As is evident from a view of FIG. 17, this preferred embodiment of the invention offers the advantage over the embodiment according to FIGS. 14 and 15 with comparatively little additional effort that practically the entire surface of the grate plate is in direct contact with the cooling water. Only the narrow strips between adjacent cooling channels 9 _i (i = 1,..., 16), where the slots 8 are, are not directly cooled. For this there is enough space (in the longitudinal direction of the grate) to accommodate the slots 8 required for the primary air supply. The thermally highly stressed front of the grate plate is optimally cooled because there are practically no dead water zones and the deflection caused by the deflection plates 16 in conjunction with the 180-degree deflection there causes turbulence which favor the heat exchange.

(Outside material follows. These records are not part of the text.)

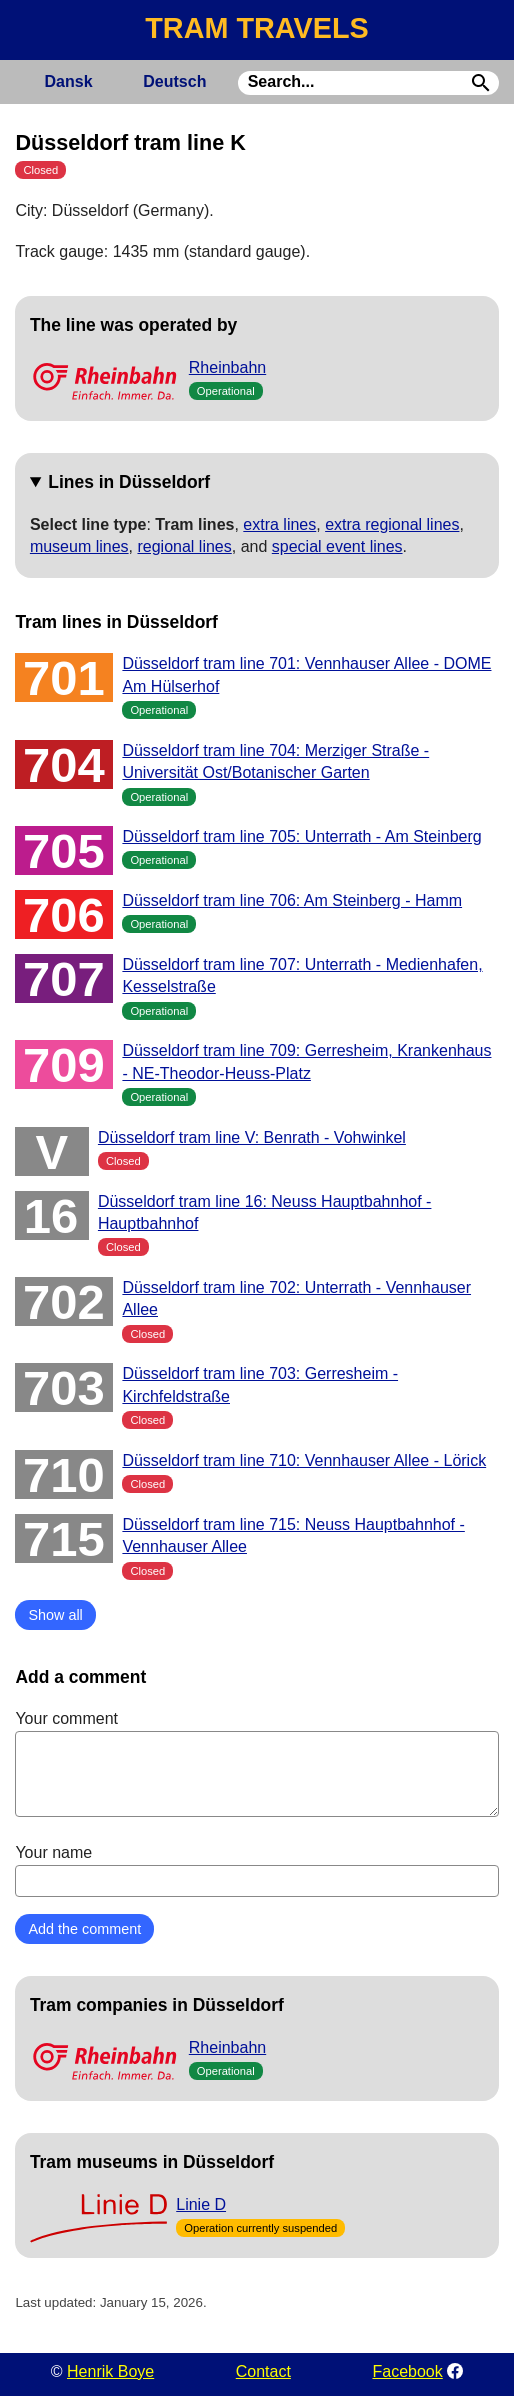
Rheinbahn (227, 367)
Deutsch (174, 81)
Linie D (201, 2204)
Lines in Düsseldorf (129, 482)
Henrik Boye (110, 2371)
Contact (263, 2371)
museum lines (79, 546)
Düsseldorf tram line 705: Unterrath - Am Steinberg (301, 836)
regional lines (184, 546)
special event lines (337, 546)
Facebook (407, 2371)
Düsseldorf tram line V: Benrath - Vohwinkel (252, 1137)
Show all (55, 1615)
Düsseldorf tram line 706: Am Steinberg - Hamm (292, 900)
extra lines (279, 524)
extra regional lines (392, 524)
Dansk (69, 81)
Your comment (256, 1763)
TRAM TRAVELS (256, 28)
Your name (256, 1870)
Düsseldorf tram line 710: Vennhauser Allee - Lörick (304, 1460)
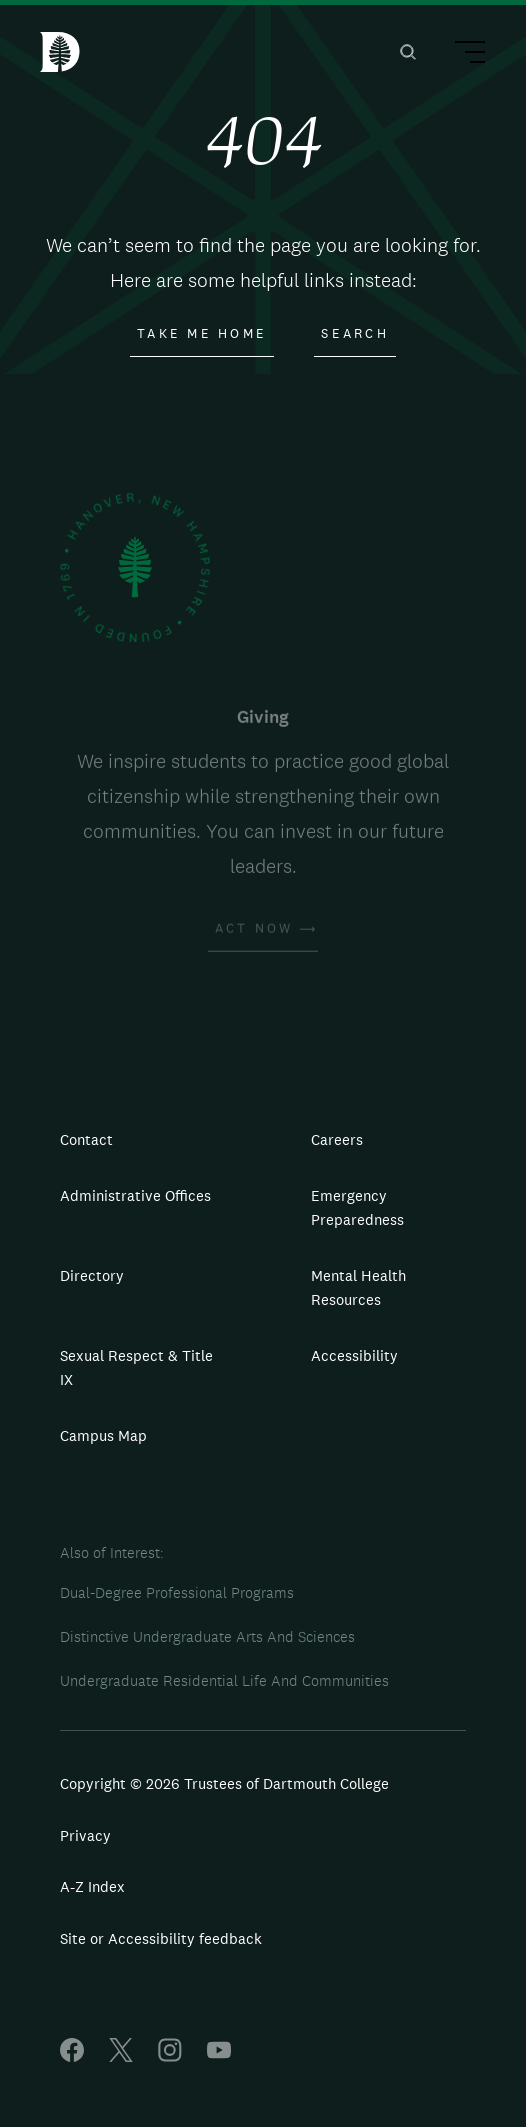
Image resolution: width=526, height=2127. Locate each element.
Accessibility (354, 1355)
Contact (86, 1139)
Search (355, 334)
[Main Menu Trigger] (461, 55)
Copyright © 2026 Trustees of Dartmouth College (224, 1783)
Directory (92, 1275)
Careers (337, 1139)
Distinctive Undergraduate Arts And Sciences (207, 1636)
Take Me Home (202, 334)
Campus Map (103, 1435)
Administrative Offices (135, 1195)
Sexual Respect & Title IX (136, 1367)
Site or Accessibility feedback (161, 1938)
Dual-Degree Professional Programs (177, 1592)
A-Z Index (92, 1886)
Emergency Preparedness (357, 1207)
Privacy (85, 1835)
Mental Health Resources (358, 1287)
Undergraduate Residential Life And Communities (224, 1680)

Based on that in CH-PS 684 118, the invention offers also the possibility of cooling the coolant to control the temperature To use grate or individual grate sections by each one or more adjacent ones as required by the furnace Grate plates are charged with "preheated" coolant, to the required grate plate temperature to be able to adjust.

Reference list

1 rust track
2 side wall
3 fixed grate plates
3 downward bent front end of 3
4 movable grate plates
4 ′ downward bent front end of 4
5 half-open pipe section
6 bars (grate plate support)
7 slider
8 slots in 3 and 4
9 . . . Cooling channels
10 hollow profiles
10 a half pipes
10 a ′ quarter pipe
10 b tubes with triangular cross section
10 c tubes with trapezoidal cross-section
10 d tubes with rectangular cross-section
11 liquid supply nozzle
12 liquid discharge nozzle
13 stiffening bars
13 L, 13 R stiffening bars on the narrow sides of the grate plates
14 first transverse channel
14 ' second cross channel
15 delivered sheet
16 baffle plates
17 , 18 partitions
S welds

Claims (9)

1. Grate for a furnace with at least one grate track with several alternating in the longitudinal direction, both sides of side walls ( 2 ) limited fixed bar rows and moving bar rows made of liquid-cooled grate plates ( 3 ; 4 ), which grate plates with a plurality of openings or slots arranged in groups ( 8 ) are provided for primary air supply and are each pivotally connected in the area of their rear end to a fixed or movable grate plate carrier ( 6 ) and rest with their front end on the adjacent grate plate, the grate plates of a row of grate plates each arranged by connecting means arranged below the same are connected in such a way that adjacent grate plates can be displaced in relation to one another in the grate longitudinal direction and can be pivoted to a limited extent with respect to the grate plate support assigned to them, characterized in that cooling channels ( 9 ) are provided on the underside of the grate plate, the intermediate n are the openings or slots ( 8 ), these cooling channels are formed on the one hand by the grate plate itself and on the other hand by hollow profiles ( 10 ) attached to the grate plate. 2. Grate according to claim 1, characterized in that the cooling channels ( 9 ) run substantially parallel to the grating longitudinal direction. 3. Grate according to claim 2, characterized in that the cooling channels ( 9 ) can be flowed through in series or meandering or parallel by the cooling water. 4. Grate according to claim 1, characterized in that the cooling channels ( 9 ) extend substantially transversely to the grate longitudinal direction. 5. Grate according to claim 4, characterized in that the cooling channels ( 9 ) can be flowed through in series or meandering or parallel by the cooling water. 6. Grate according to claim 2 or 3, characterized in that the cooling channels each run between two adjacent slot groups ( 8 ). 7. Grate according to claim 4 or 5, characterized in that the cooling channels ( 9 ) each run between two adjacent slot groups. 8. Grate according to one of claims 2 to 7, characterized records that cooling water with parallel flow distribution and cooling water collection chambers are provided. 9. Grate according to one of claims 1 to 8, characterized records that the arrangement of the cooling channels made so is that targeted cooling water first through the front end of the grate plate flows.